Working staff install equipment into the JUNO veto detector system which is designed for cosmic muon detection and background reduction. Photo: Courtesy of IHEP

The liquid injection phase of the Jiangmen Underground Neutrino Observatory (JUNO), a key national science and technology project located in South China's Guangdong Province, officially began on Wednesday, the Global Times learned from the Institute of High Energy Physics of the Chinese Academy of Sciences (CAS) on Wednesday.

Multi-stage filtered ultra-pure water, is being injected into the detector pool at a flow rate of 100 tons per hour. This marks the final critical milestone in the construction of the JUNO experiment. 

Neutrinos, the lightest of the 12 elementary particles in the material world, are electrically neutral and travel at a speed close to that of light. Since the Big Bang, they have permeated the universe, emerging from nuclear reactions inside stars, supernova explosions, the operation of nuclear reactors and the radioactive decay of substances in rocks, according to Xinhua News Agency.

Since neutrinos rarely interact with ordinary matter, they pass through our bodies, buildings, and Earth unnoticed, hence earning the nickname "ghost particles." Due to their elusive nature, neutrinos are the least understood fundamental particles, requiring enormous detectors to capture faint traces, according to Xinhua.

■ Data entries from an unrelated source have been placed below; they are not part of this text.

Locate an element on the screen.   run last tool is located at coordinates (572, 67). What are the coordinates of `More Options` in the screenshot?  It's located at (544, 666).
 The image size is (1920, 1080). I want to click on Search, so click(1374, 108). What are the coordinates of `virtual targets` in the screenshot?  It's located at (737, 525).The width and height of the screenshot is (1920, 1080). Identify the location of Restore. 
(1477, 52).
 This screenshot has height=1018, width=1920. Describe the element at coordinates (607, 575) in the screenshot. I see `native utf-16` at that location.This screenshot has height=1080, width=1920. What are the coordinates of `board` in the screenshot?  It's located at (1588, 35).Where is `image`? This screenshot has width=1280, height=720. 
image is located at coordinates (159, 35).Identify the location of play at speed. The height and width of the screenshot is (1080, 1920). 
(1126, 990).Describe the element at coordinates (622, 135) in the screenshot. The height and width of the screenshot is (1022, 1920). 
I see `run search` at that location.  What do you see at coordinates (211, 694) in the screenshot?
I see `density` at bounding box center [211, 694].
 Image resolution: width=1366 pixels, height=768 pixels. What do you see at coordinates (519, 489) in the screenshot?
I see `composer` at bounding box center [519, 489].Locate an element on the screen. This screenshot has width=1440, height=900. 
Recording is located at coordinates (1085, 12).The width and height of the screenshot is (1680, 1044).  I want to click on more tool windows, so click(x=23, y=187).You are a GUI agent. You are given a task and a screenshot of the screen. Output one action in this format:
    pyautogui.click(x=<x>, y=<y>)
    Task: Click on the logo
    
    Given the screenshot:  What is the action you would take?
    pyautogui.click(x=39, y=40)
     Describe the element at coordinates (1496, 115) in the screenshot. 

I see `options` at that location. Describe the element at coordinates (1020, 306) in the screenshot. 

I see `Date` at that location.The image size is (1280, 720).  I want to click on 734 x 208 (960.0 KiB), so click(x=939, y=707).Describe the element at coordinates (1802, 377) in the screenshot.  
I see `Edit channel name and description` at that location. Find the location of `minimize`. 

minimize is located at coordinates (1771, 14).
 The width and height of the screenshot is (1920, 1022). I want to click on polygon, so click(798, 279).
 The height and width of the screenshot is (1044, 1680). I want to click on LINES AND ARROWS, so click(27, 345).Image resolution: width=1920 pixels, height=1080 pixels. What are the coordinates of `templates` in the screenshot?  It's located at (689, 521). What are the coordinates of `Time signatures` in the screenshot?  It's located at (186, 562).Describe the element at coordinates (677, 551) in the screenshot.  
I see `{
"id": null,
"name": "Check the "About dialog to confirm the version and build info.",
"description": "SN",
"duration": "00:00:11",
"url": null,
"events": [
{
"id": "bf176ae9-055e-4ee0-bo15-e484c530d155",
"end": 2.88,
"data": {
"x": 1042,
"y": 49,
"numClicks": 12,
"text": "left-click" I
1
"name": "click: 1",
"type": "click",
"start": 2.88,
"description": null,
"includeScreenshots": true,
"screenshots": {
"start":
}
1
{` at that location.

The liquid injection will occur in two stages. During the first two months, ultra-pure water will fill the spaces inside and outside the acrylic sphere of the central detector. In the following six months, the ultra-pure water inside the sphere will be replaced with liquid scintillator. 

The entire liquid injection process is expected to be completed by August 2025, after which the facility will officially begin operation and data collection. 

The CAS experts told the Global Times in a previous interview that the core detector of JUNO is a liquid scintillator detector (central detector) with an effective mass of 20,000 tons. It is located at the center of a 44-meter-deep water pool within an underground experimental hall, 700 meters below ground. The detector's primary support structure is a 41.1-meter-diameter stainless steel frame.

This structure supports a 35.4-meter-diameter acrylic sphere, 20,000 tons of liquid scintillator, 20,000 20-inch photomultiplier tubes (PMTs), 25,000 3-inch PMTs, front-end electronics, and other detector components. 

Compared to the current best international standards, JUNO's central detector has achieved a 20-fold increase in liquid scintillator volume, a threefold increase in photoelectron yield, and an unprecedented 3 percent energy resolution. 

JUNO's primary scientific objective is to determine the neutrino mass hierarchy while conducting various other cutting-edge research projects. Upon completion, JUNO will become one of the global centers for neutrino research, forming a tripod in conjunction with Japan's Hyper-Kamiokande and the US's Deep Underground Neutrino Experiment. 

"Compared with these two countries, the JUNO holds a first-mover advantage and features a unique experimental design in terms of physics," said the experts. "As an international collaborative project led by China, JUNO will further strengthen China's leading position in this field."